October 14, 2010
Is that an AK-47 on Hizballah's flag?
I always thought so, but this may come as news to Hassan Nasrallah:
Q: I know at least one national flag has an AK-47 pictured. Are there any other examples of weapons being national symbols on par with the AK-47? –steve
A: Dear Steve,
Commenter #11, Andrew S., offered one possible answer, although the machete is a tool that is not necessarily a weapon. Here is an image of the Angolan flag. I’ll leave it to you to decide what you think the machete means.
The Guatemalan flag includes a pair of crossed rifles, with bayonets affixed, as well as a pair of crossed swords.
And many nations incorporate arms in important ways into national seals, currency or anthems. But none of these that I know of have as strong an association with a particular product, or “brand,” if you will, as the Kalashnikov in the flag of Mozambique.
The Kalashnikov has worked its ways into the symbols of many groups, from youth activists in Russian to jihadists in Iraq. I’m on the road right now, and away from some of my records. Otherwise I could provide you with several images of insurgent groups that prominently display the Kalashnikov line in their flags or seals. In some cases these groups claim to be the spokespeople of their land.

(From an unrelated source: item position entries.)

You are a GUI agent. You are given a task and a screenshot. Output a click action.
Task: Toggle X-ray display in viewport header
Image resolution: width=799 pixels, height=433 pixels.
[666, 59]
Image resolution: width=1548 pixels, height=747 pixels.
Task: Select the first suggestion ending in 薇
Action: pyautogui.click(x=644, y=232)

We could also talk through some of the flags often said to carry the image of a Kalashnikov. I would argue, for example, that the flag of Hezbollah has a Kalashnikov-like image, but not a Kalashnikov image. The rifle has features of an AK-47 but also a feature from another well-known arm, the Heckler & Koch G3. Similarly, the logo of the Red Army Faction, which many commentators said bore the image of an AK-47, actually displays an MP-5 submachine gun. Does this matter? It’s maybe not especially important, aside from the fact that it demonstrates that much of the conversation that surrounds the Kalashnikov line, the things many people think they know, is wrong, or at least not quite right. This is a phenomenon I encountered again and again during my years of research.
I read Stefan Aust's book on the Red Army Faction last year, and Aust teases the RAF for putting the wrong damn gun on their logo. After all, what self-respecting revolutionary movement would put an H&K MP-5 on their logo instead of the AK-47? (C.J. Chivers, for his part, shatters the myth of the AK-47 as "the rifle of the revolutionary" in his book.)
Speaking of Hizballah, Mitch and I were chuckling last night about the fact that while Ahmedinejad was speaking in person in Bint Jbeil yesterday, Nasrallah appeared via a televised address from his bunker. The implied message: the Israeli Air Force would only waste a bomb on one of us -- and it's not the clown in the Member's Only jacket.